Feutré pour accompagner un évènement, un dîner de gala, rythmé pour faire danser et animer une soirée, l’orchestre de Jazz Band reste une valeur sûre pour tous ceux qui souhaitent avant tout une ambiance musicale…

Style musical marqué par son histoire, ses influences africaines sont essentiellement vocales et rythmiques. Les esclaves ne possédant rien s’exprimaient musicalement qu’avec leur corps, c’est-à -dire leurs mains, leurs pieds et leur voix. Work songs, Negro Spirituals, Gospel et Blues étaient les types de chants héritiers de cette époque. L’influence européenne s’exercera ensuite par l’apport d’instruments de musique de salons (piano) et par l’apport des cuivres, bois et percussions issus des orchestres d’harmonie et des fanfares.

La Nouvelle-Orléans sera le berceau de ces orchestres de rue qui entreront ensuite dans les bars ou autres lieux de plaisir. La Louisiane au cœur du delta du Mississipi, a dès le XVIIIe siècle brassé des peuples de migrants venant de tous horizons : Hollandais, Français, Espagnols, Italiens, Irlandais, Slaves, Allemands, Antillais et esclaves noirs se sont entassés sur les rives de ce port fluvial pour former une des populations les plus bigarrées de l’Amérique.

En 1917, la guerre gagne l’Amérique, on chasse le jeu et la prostitution : c’est le temps de la prohibition.

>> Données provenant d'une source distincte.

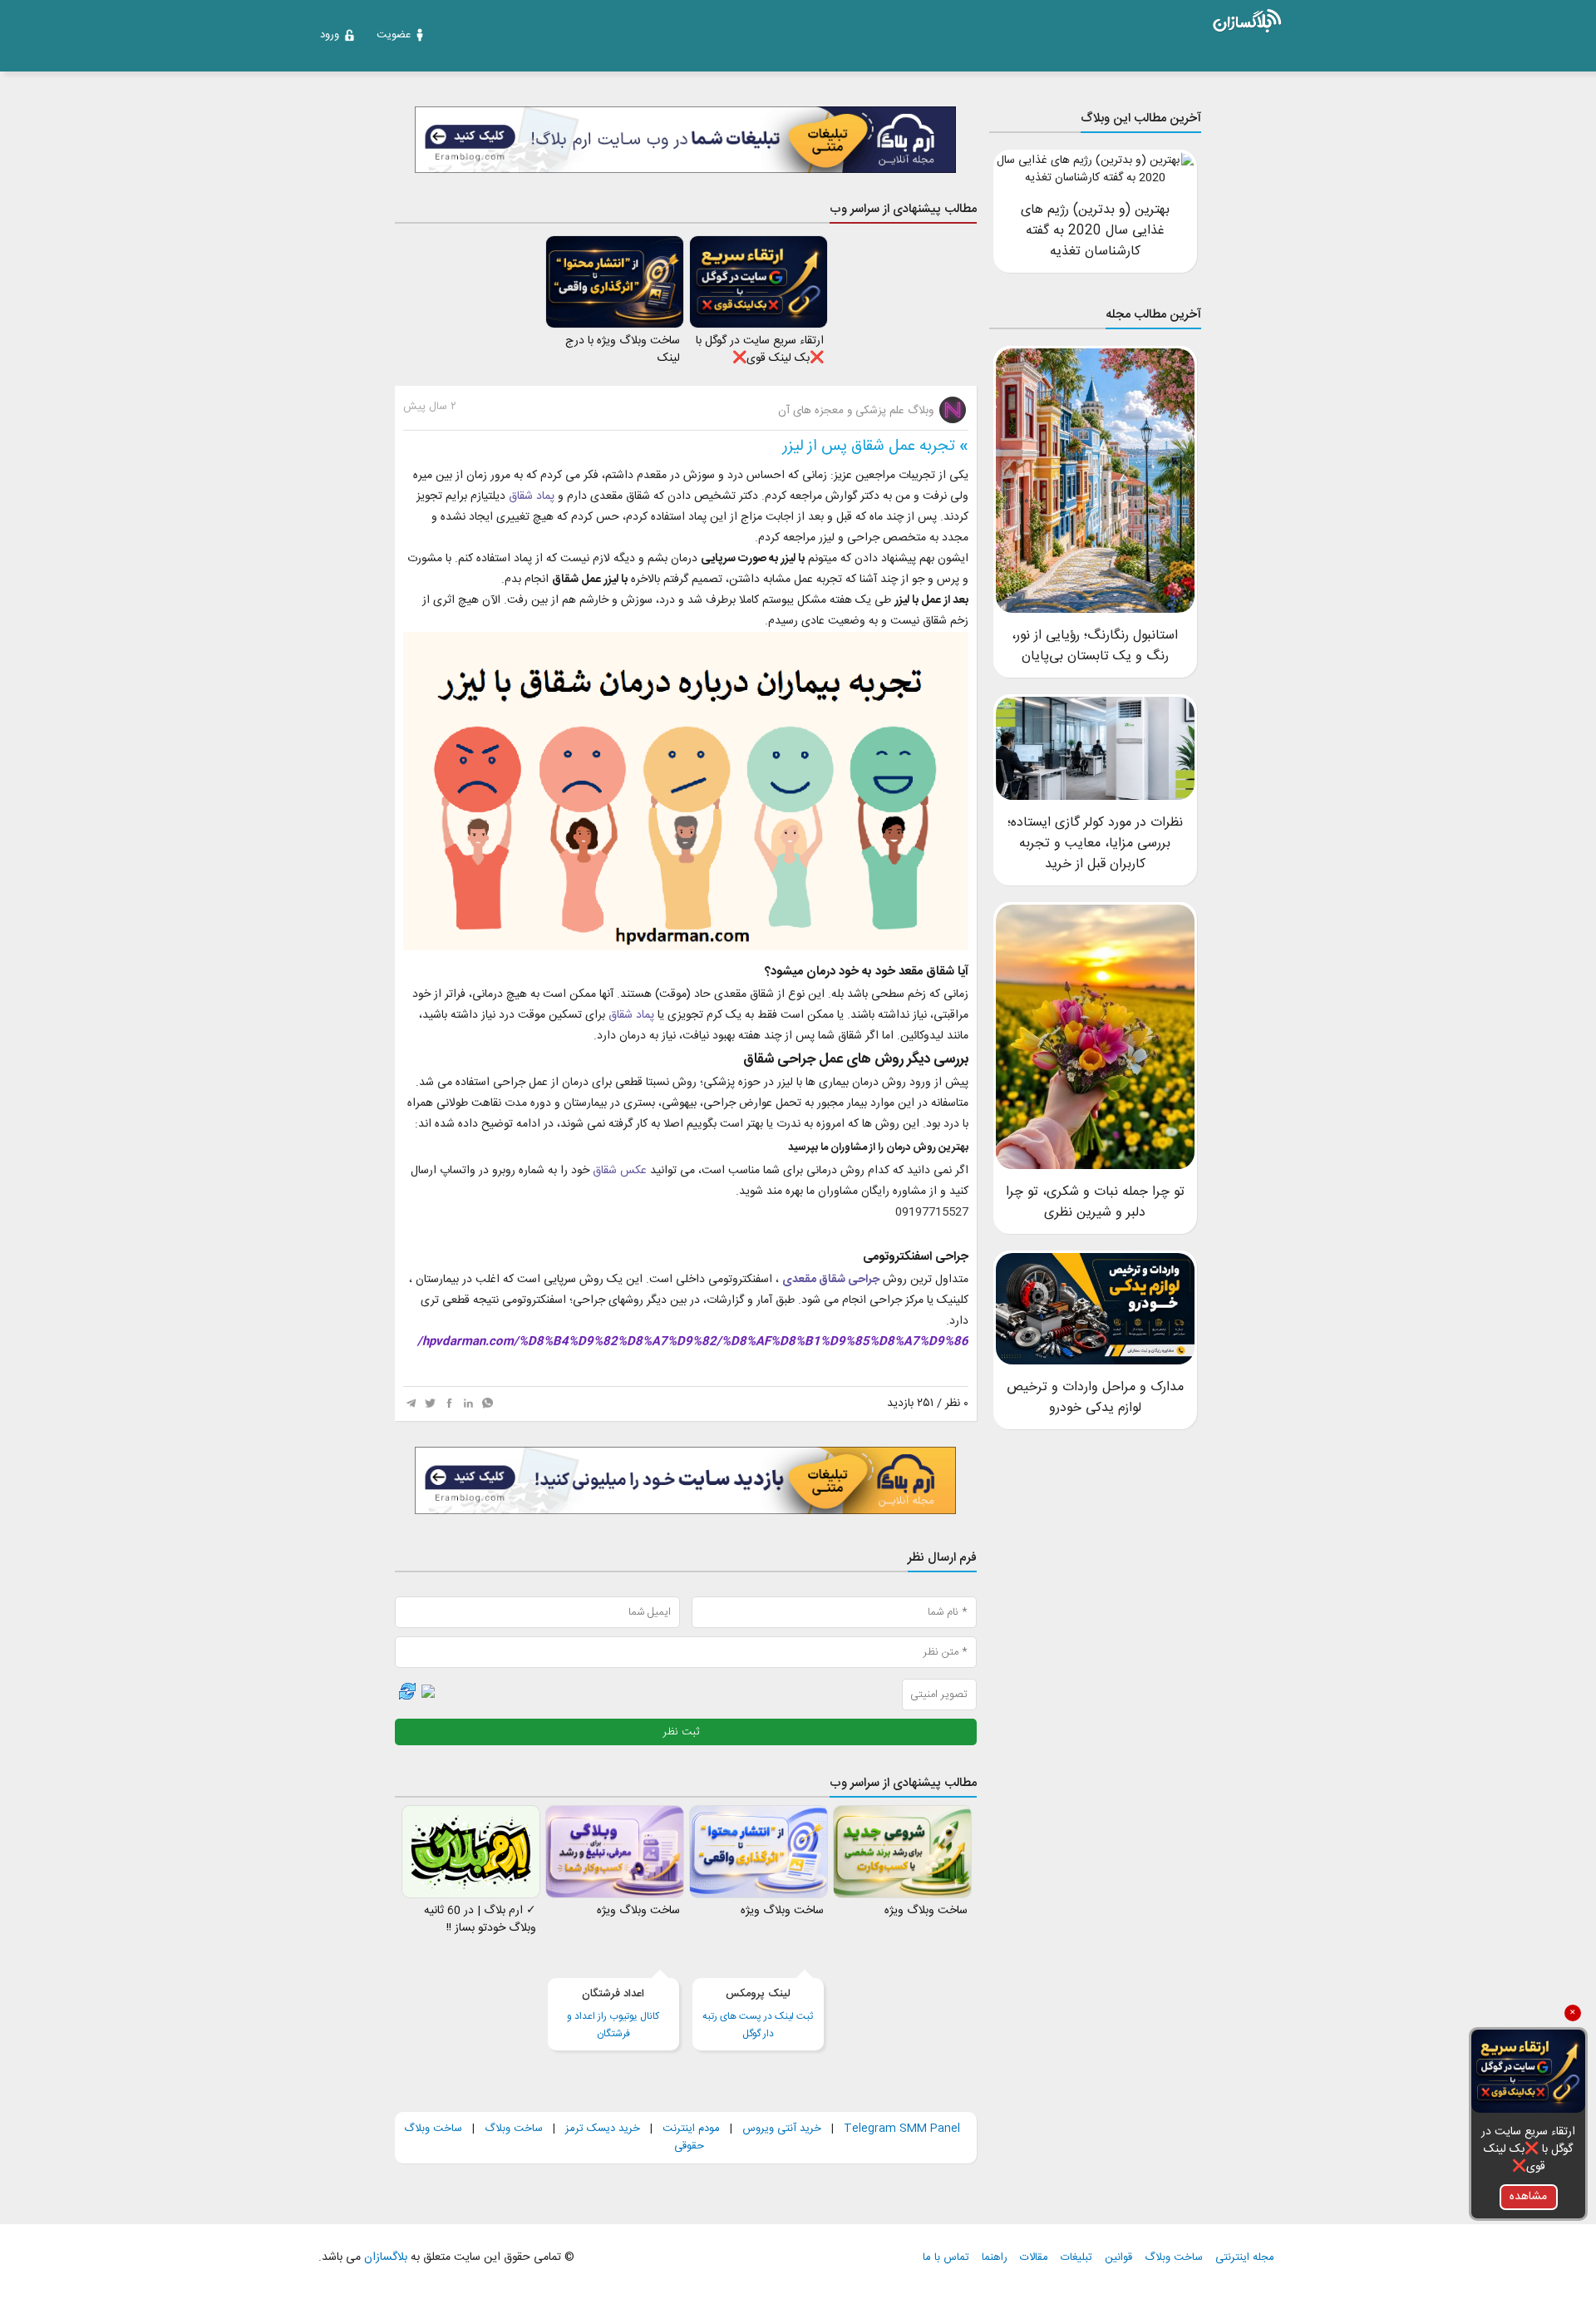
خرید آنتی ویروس (781, 2128)
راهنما (994, 2258)
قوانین (1118, 2258)
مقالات (1034, 2258)
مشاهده (1528, 2197)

Les musiciens vont alors s’expatrier vers le Nord du pays, à Chicago particulièrement, attirés par l’essor industriel et par le nouvel essor des studios. Pour la première fois un enregistrement est fait de cette nouvelle musique : c’est “The Original Dixieland Jazz Band”, composé… de musiciens blancs.

Le jazz New-Orleans est un courant musical du jazz héritier du ragtime. A partir de 1920, le style évolue vers un style Chicago où les solos se développent. Le saxophone fait également son entrée et est de en plus utilisé. Sydney Bechet et surtout Louis Armstrong s’imposent comme les grands solistes, ouvrant avec leurs solos la porte à l’ère du Swing. Considéré comme l’âge d’or du jazz, apparu vers les années 1930, le swing ou middle jazz se démarque du jazz Nouvelle-Orléans par un orchestre de plus grande taille, privilégiant les solistes.